Pero hacer eso me obligó a pensar en él. Y en la estación de Covent Garden… No podía permitirlo. Tenía que escapar. Tenía que superarlo. Tenía que volar. Necesitaba poder. Necesitaba algo, alguien, no importaba qué o quién mientras el resultado fuera sacarme de allí, lejos de aquellas paredes que avanzaban hacia mí, del destrozo, del dolor de pensar que Shepherd's Bush tenía algo que ofrecer cuando fuera me esperaba un mundo que conquistar y quién necesitaba esta mierda quién la quería quién pedía que fuera parte de su vida.

Dejé el piso y no volví nunca más. El piso significaba pensar en Clark y Barry. Clark y Barry significaban pensar en papá. Mejor zambullirse en las drogas. Mejor atizarse pildoras. Mejor encontrar algún tío de pelo grasiento que pagara la ginebra con la esperanza de echarme un polvo en el asiento trasero de su coche. Mejor que nada. Mejor ponerse a salvo.

Salí de Shepherd's Bush. Llegué a Notting Hill, y merodeé un rato por Landbroke Road. Sólo llevaba encima veinte libras (poco dinero para mis propósitos), de modo que no estaba tan borracha como me habría gustado cuando llegué por fin a Kensington. Pero sí lo bastante.

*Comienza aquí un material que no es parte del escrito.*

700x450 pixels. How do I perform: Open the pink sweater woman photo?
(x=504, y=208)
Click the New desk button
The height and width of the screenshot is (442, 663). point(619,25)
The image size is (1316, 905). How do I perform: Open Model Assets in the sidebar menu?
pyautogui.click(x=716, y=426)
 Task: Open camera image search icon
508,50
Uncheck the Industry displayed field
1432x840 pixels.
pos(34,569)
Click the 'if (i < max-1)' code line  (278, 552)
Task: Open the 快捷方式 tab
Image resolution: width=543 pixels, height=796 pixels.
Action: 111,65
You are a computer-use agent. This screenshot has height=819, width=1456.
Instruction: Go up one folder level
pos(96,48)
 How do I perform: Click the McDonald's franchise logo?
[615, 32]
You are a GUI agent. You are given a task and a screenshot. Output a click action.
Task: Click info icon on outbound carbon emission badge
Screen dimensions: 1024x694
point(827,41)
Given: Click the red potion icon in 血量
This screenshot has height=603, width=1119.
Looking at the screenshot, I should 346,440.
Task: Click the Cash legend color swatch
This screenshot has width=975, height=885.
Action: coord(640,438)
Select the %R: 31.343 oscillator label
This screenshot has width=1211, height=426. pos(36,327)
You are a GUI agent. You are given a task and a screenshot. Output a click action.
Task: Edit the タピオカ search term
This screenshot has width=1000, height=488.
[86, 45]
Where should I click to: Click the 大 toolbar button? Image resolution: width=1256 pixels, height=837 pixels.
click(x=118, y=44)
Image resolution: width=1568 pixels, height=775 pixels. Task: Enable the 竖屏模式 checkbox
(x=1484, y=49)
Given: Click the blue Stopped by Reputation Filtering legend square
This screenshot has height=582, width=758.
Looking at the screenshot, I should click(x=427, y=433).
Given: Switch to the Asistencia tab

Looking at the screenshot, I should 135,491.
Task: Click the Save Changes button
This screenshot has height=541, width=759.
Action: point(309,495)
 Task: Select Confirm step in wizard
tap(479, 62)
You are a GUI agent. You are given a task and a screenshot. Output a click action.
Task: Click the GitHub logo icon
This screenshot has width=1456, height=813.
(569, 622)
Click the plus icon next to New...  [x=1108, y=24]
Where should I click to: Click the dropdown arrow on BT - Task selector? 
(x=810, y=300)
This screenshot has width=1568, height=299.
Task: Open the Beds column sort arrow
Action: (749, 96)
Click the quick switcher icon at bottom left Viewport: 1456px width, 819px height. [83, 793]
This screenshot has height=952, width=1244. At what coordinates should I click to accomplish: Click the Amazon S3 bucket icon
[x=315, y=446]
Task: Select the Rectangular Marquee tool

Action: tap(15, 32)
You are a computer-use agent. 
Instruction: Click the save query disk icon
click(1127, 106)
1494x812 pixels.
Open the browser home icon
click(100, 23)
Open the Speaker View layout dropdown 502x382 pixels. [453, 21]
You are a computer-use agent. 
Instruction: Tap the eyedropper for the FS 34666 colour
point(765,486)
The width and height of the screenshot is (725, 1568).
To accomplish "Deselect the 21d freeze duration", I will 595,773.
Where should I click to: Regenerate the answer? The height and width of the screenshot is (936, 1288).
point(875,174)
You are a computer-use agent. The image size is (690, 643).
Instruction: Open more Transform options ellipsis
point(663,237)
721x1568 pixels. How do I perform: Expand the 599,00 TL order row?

Avancé tambaleante por aquella calle de pulcras casas blancas, con sus columnas dóricas y ventanas saledizas adornadas. Me abrí paso entre los coches aparcados. Murmuré: «Te veo, Vacamiriam, tu cara gorda y fea». Me detuve al otro lado de la calle, frente a aquella puerta negra y lustrosa. Me apoyé contra un dos caballos antiguo y eché un vistazo a los peldaños. Los conté. Siete. Tuve la impresión de que se movían. O tal vez era yo. Solo que toda la calle parecía ladearse de una forma muy rara. Una neblina cayó entre mi destino y yo, luego se despejó, volvió a caer. Empecé a sudar y temblar al mismo tiempo. Mi estómago emitió un solo aviso.

Vomité sobre el capó del dos caballos. Luego, sobre la acera y la zanja.

– Eres tú -dije a la mujer que estaba dentro de la casa de enfrente-. Esto eres tú.

No «por ti». No «por tu culpa». Sino «tú». ¿En qué estaba pensando? Incluso ahora me lo pregunto. Quizá pensaba que se podía deducir una relación indisoluble mediante un método tan sencillo como vomitar en la calle.

Ahora, sé que no es el caso. Existen maneras más profundas y duraderas de romper el vínculo entre madre e hija.

Cuando pude incorporarme, volví sobre mis pasos poco a poco. Me sequé la boca con el jersey. Pensé, puta, bruja, arpía. Me culpaba de su muerte y yo lo sabía. Me había castigado con el mejor método que pudo encontrar. Bien, yo también podía culpar y castigar. Ya veríamos quién era la experta, pensé.

Puse en marcha el proyecto y trabajé como una maestra en culpa y castigo durante los siguientes cinco años.